Au XVe siècle, le monastère est peut-être élevé en abbaye. Le « premier abbé commendataire » est François Alamand, qui fut vicaire général du diocèse de Mende du temps de l’évêque Julien de la Rovère. C’est d’ailleurs lui qui avait été élu évêque vers 1478, mais avait résigné au profit du neveu de Sixte IV. Son oncle, également prénommé François, avait également été prieur de Sainte Énimie de 1425 à 1458, et avait obtenu de Charles VII des « lettres de sauvegarde » assurant la protection royale. C’est de lui qu’il a pris la succession, à son décès, en 1459. Il est alors protonotaire apostolique. Le monastère est alors composé de 12 moines.

 

 


En 1491, François Alamand obtient d’Innocent VIII le droit d’annuler les aliénations des biens de son monastère. Il est remplacé cette année-là par Antoine Raymond comme prieur, mais le remplace fréquemment lorsque ce dernier s’absente.


En 1597, le prieur obtient de l’abbaye mère de Saint-Chaffre que le monastère soit chauffé de novembre à avril.


En 1788, un Bref papal sécularise les Bénédictins de l’ancienne observance de Cluny. Ceci est appliqué au monastère de Sainte Énimie par l’évêque Jean-Arnaud de Castellane le 30 juillet 1790. Il supprime ainsi la vie monastique. Et la Révolution française vidant l’édifice conventuel de ses moines, la bâtisse, son mobilier et ses archives brûlés, – la bibliothèque, dont la combustion dura huit jours, donnait sur la place du Piot et comportait près de 2 000 ouvrages -, est vendue comme bien national, et est ensuite, servant de carrière, démembrée et incendiée.

 


Le monastère de Sainte Énimie.


Aujourd’hui, il ne subsiste que peu d’éléments, – quelques vestiges restaurés accueillant un collège, le Chemin des Moines longeant le rempart ouest, l’ermitage du Xe siècle, la chapelle Sainte Madeleine et la salle capitulaire, grande salle longue de 24 mètres construite pour endiguer le flot de pèlerins et servir de réfectoire, du XIIe siècle -, dans la bourgade de Sainte Énimie.


Notes.


(1) Elle est l’objet d’un culte immémorial dans le diocèse de Mende.
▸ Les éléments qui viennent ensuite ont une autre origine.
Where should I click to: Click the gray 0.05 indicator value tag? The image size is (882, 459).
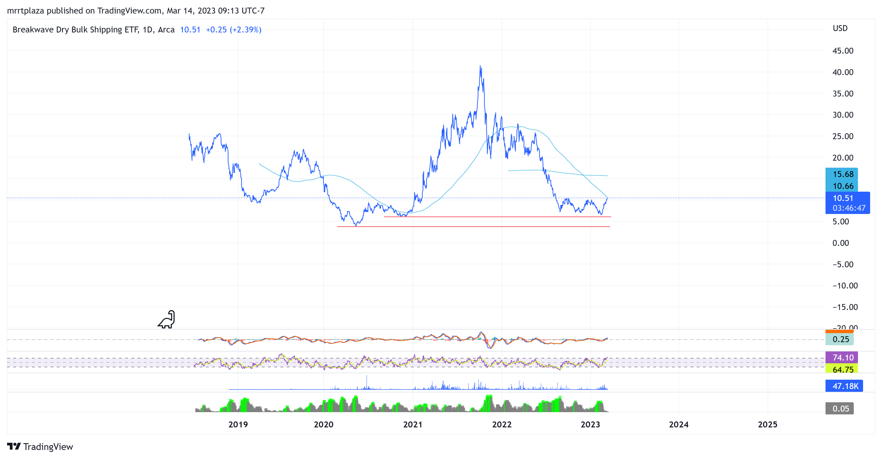click(840, 408)
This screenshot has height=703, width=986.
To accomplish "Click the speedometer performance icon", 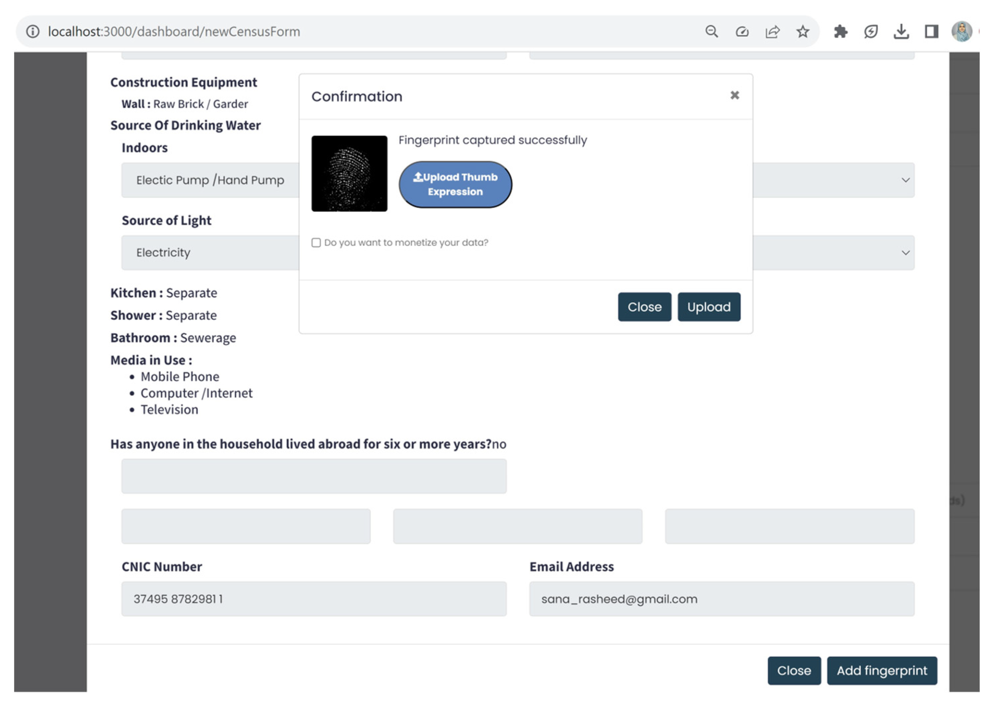I will (x=741, y=32).
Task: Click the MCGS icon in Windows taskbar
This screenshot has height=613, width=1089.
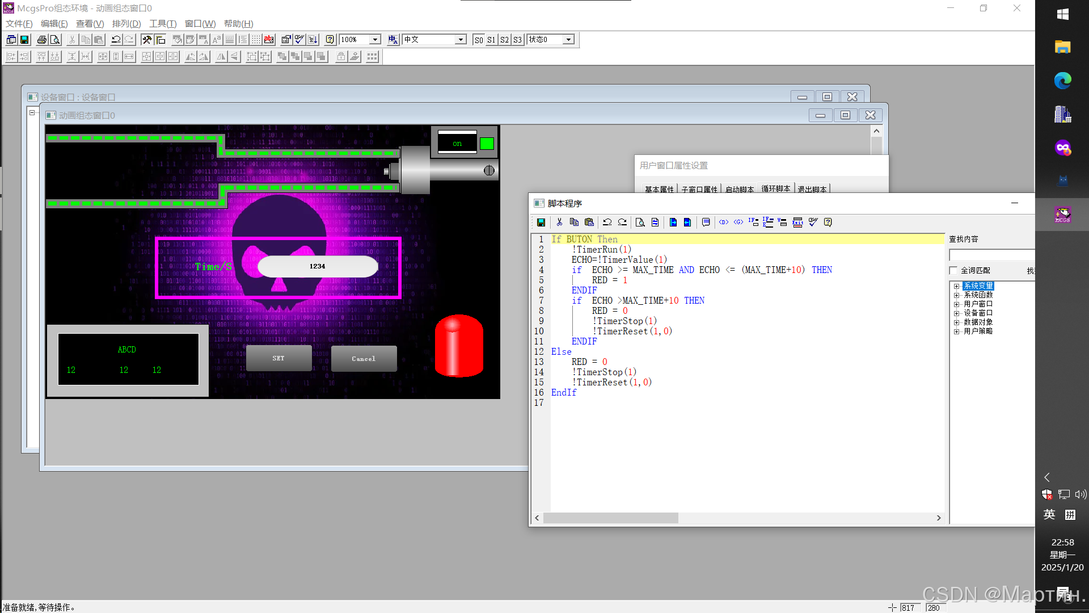Action: click(1062, 215)
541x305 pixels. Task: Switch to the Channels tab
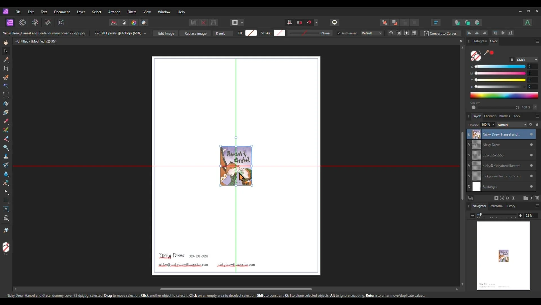tap(490, 116)
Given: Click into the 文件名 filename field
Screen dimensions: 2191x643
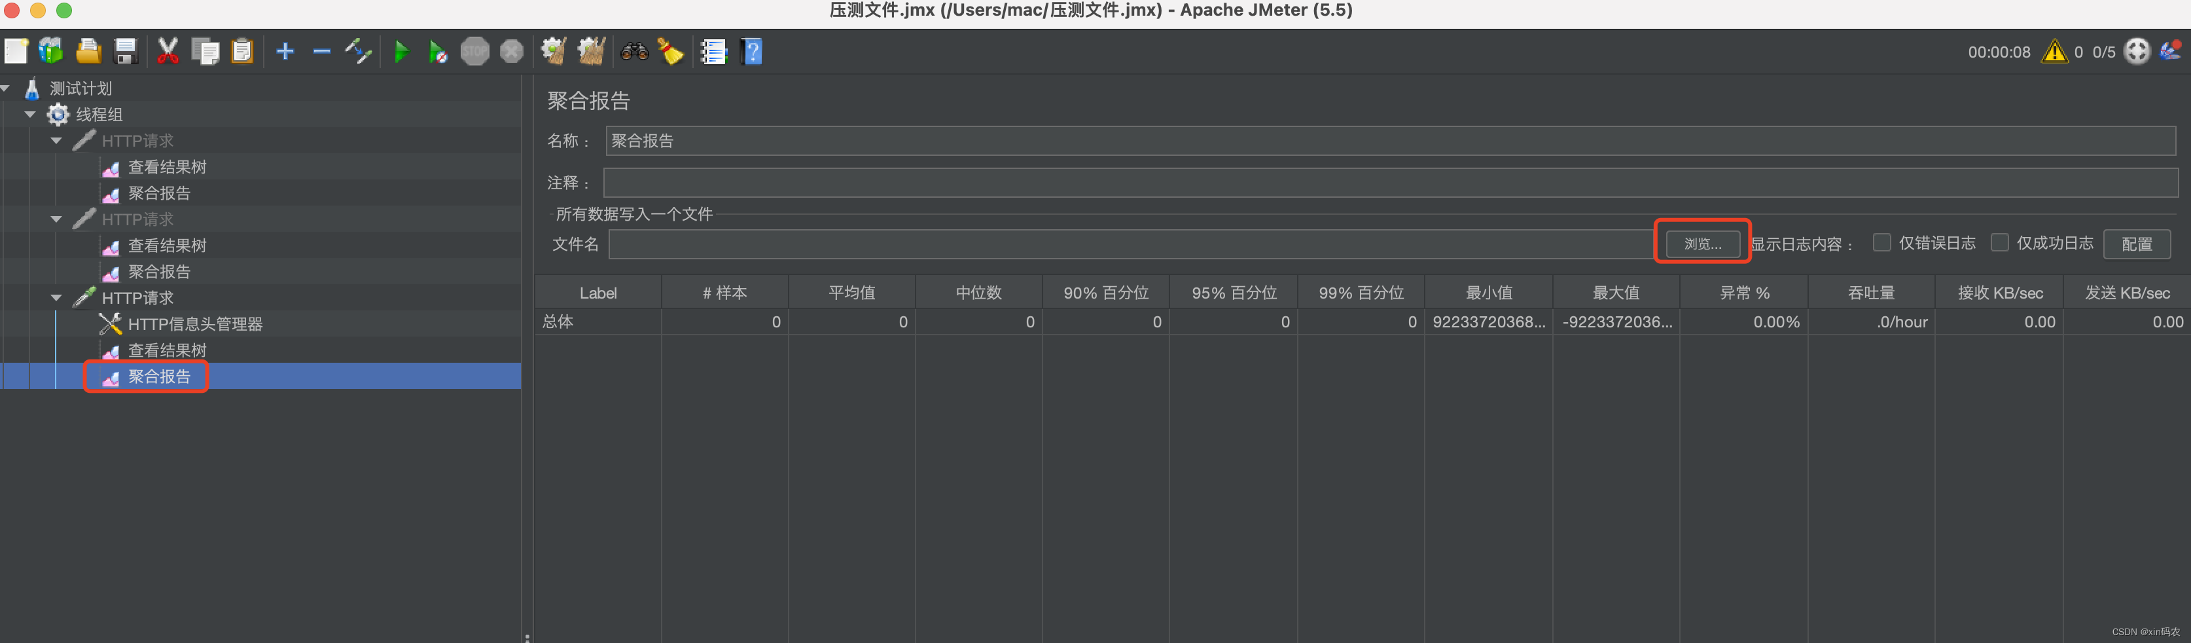Looking at the screenshot, I should coord(1106,244).
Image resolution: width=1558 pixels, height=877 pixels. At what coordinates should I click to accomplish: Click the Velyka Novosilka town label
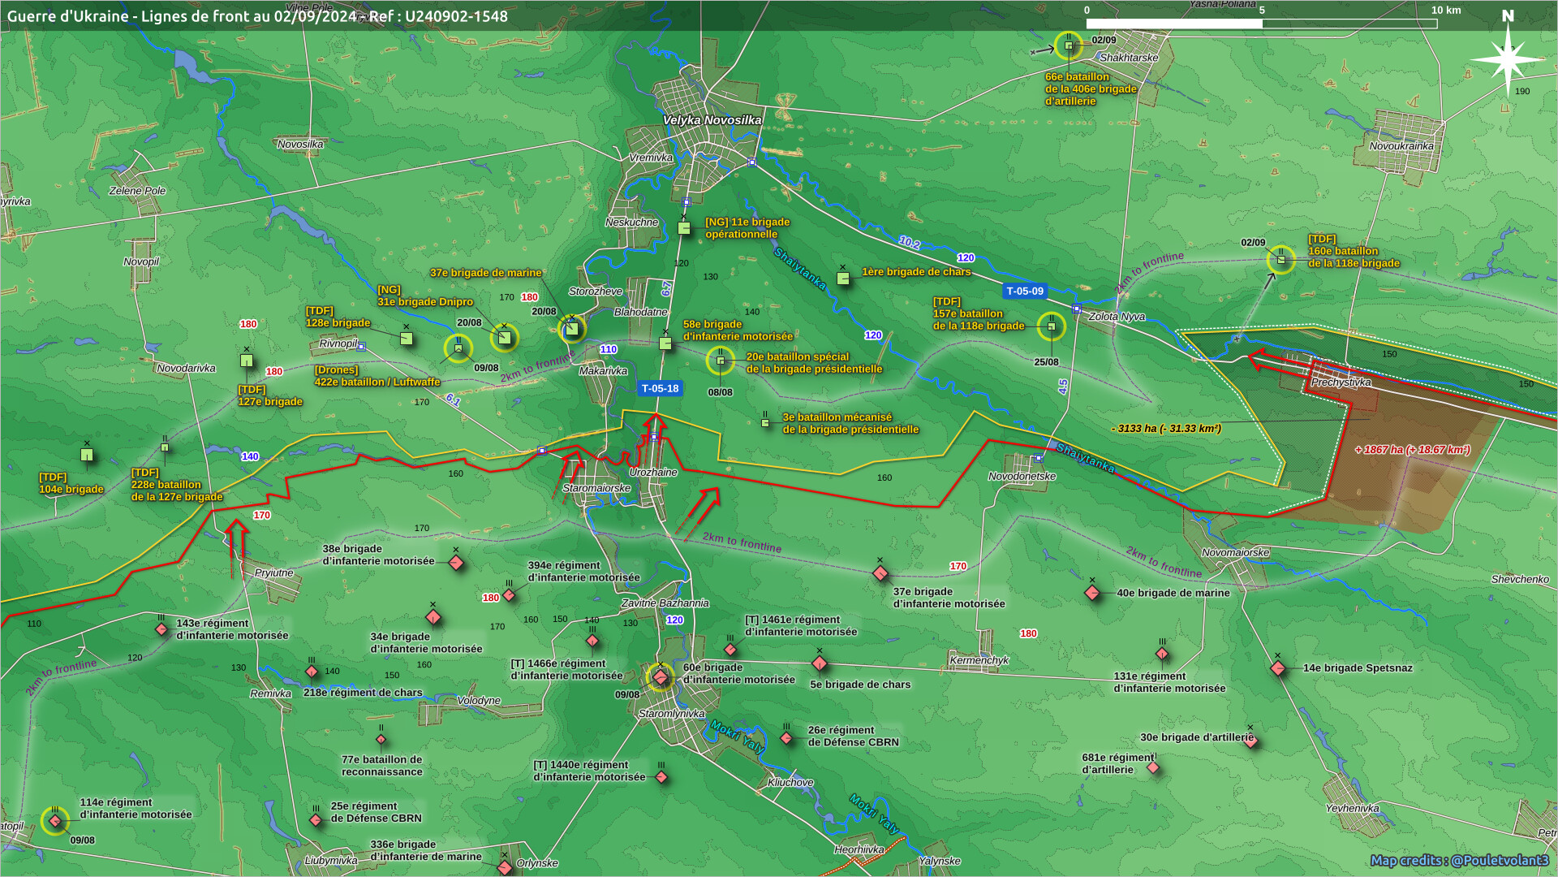click(712, 120)
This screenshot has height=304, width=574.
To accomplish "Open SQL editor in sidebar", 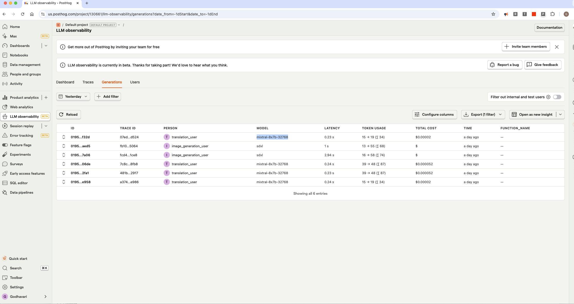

La tradition parle de Sainte « Eremio », la Sainte Ermite. Ses reliques attirèrent les pèlerins dans les Gorges du Tarn où l’évêque Hilaire avait établi un monastère vers 530. En 951, ce monastère est pris en charge l’abbaye de Saint Chaffre près le Puy..

(2) Étude sur « La Vie de Sainte Énimie », de Bertrand de Marseille. Cristina Álvares

(3) Généralement, les monastères étaient bâtis sur d’anciens ermitages La vie en communauté exige une règle et très rapidement cette règle s’avérait être celle de Saint Benoît. Mais tandis que chez les hommes c’était leurs discours qui attiraient les foules, ici c’est la seule action thérapeutique du corps féminin qui les attire auprès d’Énimie.